The district court properly dismissed Robertson’s quiet title and wrongful foreclosure claims because the claims rely on legal bases rejected by California courts and Robertson failed to allege facts sufficient to “state [any] claim to relief that is plausible on its face.” Id. at 341-42 (citation omitted); see, e.g., Saterbak v. JP Morgan Chase Bank, N.A., 245 Cal.App.4th 808, 199 Cal.Rptr.3d 790, 795-96 (2016) (plaintiff bears burden of pleading that a defect in assignment renders the assignment void, rather than voidable); Siliga v. Mortg. Elect. Registration Sys., Inc., 219 Cal.App.4th 75, 161 Cal.Rptr.3d 500, 506 (2013) (“California courts have held that a trustor who agreed under the terms of the deed of trust that MERS, as the lender’s nominee, has the authority to exercise all of the rights and interests of the lender ․ is precluded from maintaining a cause of action based on the allegation that MERS has no authority to exercise those rights.”), disapproved of in part on other grounds by Yvanova v. New Century Mortg. Corp., 62 Cal.4th 919, 199 Cal.Rptr.3d 66, 365 P.3d 845 (2016); Debrunner v. Deutsche Bank Nat’l Trust Co., 204 Cal.App.4th 433, 138 Cal.Rptr.3d 830, 835 (2012) (party need not possess promissory note to foreclose).
The district court properly dismissed Robertson’s Fair Debt Collection Practices Act (“FDCPA”) claims because Robertson failed to allege facts sufficient to show defendants engaged in debt collection activity. See 15 U.S.C. § 1692a(5), (6); Ho v. ReconTrust Co., 858 F.3d 568, 572 (9th Cir. 2017) (“[A]ctions taken to facilitate a non-judicial foreclosure ․ are not attempts to collect a ‘debt’ as that term is defined by the FDCPA.”). Robertson also failed to allege facts sufficient to show defendants took or threatened to “take any nonjudicial action to effect dispossession ․ of property” without a “present right to possession of the property claimed as collateral through an enforceable security interest.” See 15 U.S.C. § 1692f(6)(A).
The district court did not abuse its discretion in not granting Robertson leave to file a second amended complaint because amendment would be futile. See Chappel v. Lab. Corp., 232 F.3d 719, 725 (9th Cir. 2000) (“A district court acts within its discretion to deny leave to amend when amendment would be futile․”); Chodos v. West Publ’g Co., 292 F.3d 992, 1003 (9th Cir. 2002) (district court’s discretion “particularly broad” when it has already granted a plaintiff leave to amend).

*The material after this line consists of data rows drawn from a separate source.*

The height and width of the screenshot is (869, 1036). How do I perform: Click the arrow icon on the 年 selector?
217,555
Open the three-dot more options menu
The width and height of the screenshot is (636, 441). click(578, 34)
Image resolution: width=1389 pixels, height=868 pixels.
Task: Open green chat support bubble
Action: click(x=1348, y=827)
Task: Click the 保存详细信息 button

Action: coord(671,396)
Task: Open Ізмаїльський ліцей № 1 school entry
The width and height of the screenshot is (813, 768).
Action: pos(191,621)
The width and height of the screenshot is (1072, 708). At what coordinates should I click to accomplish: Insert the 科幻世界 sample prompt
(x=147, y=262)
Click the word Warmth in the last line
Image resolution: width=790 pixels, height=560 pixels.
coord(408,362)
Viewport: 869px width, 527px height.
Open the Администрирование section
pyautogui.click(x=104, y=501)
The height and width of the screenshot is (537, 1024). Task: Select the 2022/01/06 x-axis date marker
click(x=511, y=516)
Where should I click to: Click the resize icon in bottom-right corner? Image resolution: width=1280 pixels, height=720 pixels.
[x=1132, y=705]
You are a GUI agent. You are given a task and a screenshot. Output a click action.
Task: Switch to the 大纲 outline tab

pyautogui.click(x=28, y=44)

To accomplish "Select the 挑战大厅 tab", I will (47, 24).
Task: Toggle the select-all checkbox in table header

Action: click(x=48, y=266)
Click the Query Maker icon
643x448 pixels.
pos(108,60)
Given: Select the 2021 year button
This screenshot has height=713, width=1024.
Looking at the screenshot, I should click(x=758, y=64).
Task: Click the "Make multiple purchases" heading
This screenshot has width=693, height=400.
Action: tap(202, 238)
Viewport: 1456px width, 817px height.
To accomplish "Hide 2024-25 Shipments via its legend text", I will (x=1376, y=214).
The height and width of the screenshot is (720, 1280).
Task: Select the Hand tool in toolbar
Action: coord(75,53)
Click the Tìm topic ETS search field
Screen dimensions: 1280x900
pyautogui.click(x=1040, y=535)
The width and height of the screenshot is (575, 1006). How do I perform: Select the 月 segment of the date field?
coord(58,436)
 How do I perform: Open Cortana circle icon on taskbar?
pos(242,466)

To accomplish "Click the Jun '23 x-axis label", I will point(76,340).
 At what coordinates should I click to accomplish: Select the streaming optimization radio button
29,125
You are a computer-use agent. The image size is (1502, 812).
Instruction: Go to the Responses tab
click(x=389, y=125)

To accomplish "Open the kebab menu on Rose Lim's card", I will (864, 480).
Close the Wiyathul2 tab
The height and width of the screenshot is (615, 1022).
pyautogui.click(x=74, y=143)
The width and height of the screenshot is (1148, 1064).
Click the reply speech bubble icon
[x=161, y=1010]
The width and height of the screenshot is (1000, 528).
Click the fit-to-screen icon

We do not consider matters not specifically and distinctly raised and argued in the opening brief, or arguments and allegations raised for the first time on appeal. See Padgett v. Wright, 587 F.3d 983, 985 n.2 (9th Cir. 2009).
Robertson’s request for oral argument, set forth in her opening brief, and request for judicial notice (Docket Entry No. 24), are denied.
AFFIRMED.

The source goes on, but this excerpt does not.